Great. Now let’s an exponential fit line to this. Suppose we know the formula to be f(x) = exp(x) + 7. That’s just another line plot:

scatter(seconds, exp.(seconds) .+ 7)

Finally, we want to have those all in the same plot. We will use the ! version of the plotting functions!

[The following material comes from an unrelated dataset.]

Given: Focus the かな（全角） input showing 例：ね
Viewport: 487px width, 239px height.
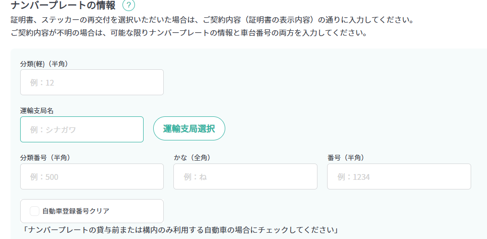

scatter(seconds, measurements)
lines!(seconds, exp.(seconds) .+ 7)
current_figure()

Figures and Axis

There is another way to compose this plot, more useful if you want more fine-grained control. We need a

  1. Figure
  2. Axis

A plot is part of an Axis object, which itself is part of a Figure.

f = Figure()
ax = Axis(f[1,1]) # ax sits at [1,1] of f
scatter!(ax, seconds, measurements)  # plot *into* ax
lines!(ax, seconds, exp.(seconds) .+ 7) # again
f  # look at f

This is useful if we have many (sub) plots which we want to collect in a single figure, or for precise labelling. Let’s label that figure now:

f = Figure()
ax = Axis(f[1, 1],
    title = "Experimental data and exponential fit",
    xlabel = "Time (seconds)",
    ylabel = "Value",
)
scatter!(ax, seconds, measurements)
lines!(ax, seconds, exp.(seconds) .+ 7)
f

Styling our Plot

Let’s change a few aestetic aspects of our plot, like color or linestyle:

f = Figure()
ax = Axis(f[1, 1],
    title = "Experimental data and exponential fit",
    xlabel = "Time (seconds)",
    ylabel = "Value",
)
scatter!(ax, seconds, measurements, color = :tomato)
lines!(ax, seconds, exp.(seconds) .+ 7, color = :tomato, linestyle = :dash)
f

There are many aspects of any plotting type that you can style. Checkout the reference for the scatter function here. For example, we could change the marker symbol from the default (:circle:) to something funnier:

# notice: overplots the `ax` in `f` from above!
scatter!(ax, seconds, measurements, marker = '😉', 
    markersize = 20)
f

Finally, let us add a legend in a certain position:

f = Figure()
ax = Axis(f[1, 1],
    title = "Experimental data and exponential fit",
    xlabel = "Time (seconds)",
    ylabel = "Value",
)
scatter!(
    ax,
    seconds,
    measurements,
    color = :tomato,
    label = "Measurements"
)
lines!(
    ax,
    seconds,
    exp.(seconds) .+ 7,
    color = :tomato,
    linestyle = :dash,
    label = L"f(x) = \exp(x) + 7",
)
axislegend(position = :rb)
f

Saving Plot to Disk

Finally, it’s straightforward to save our plot to disk in a variety of formats:

save("first_figure.png", f)
save("first_figure.svg", f)
save("first_figure.pdf", f)

Those files are now in your makie_tutorial folder!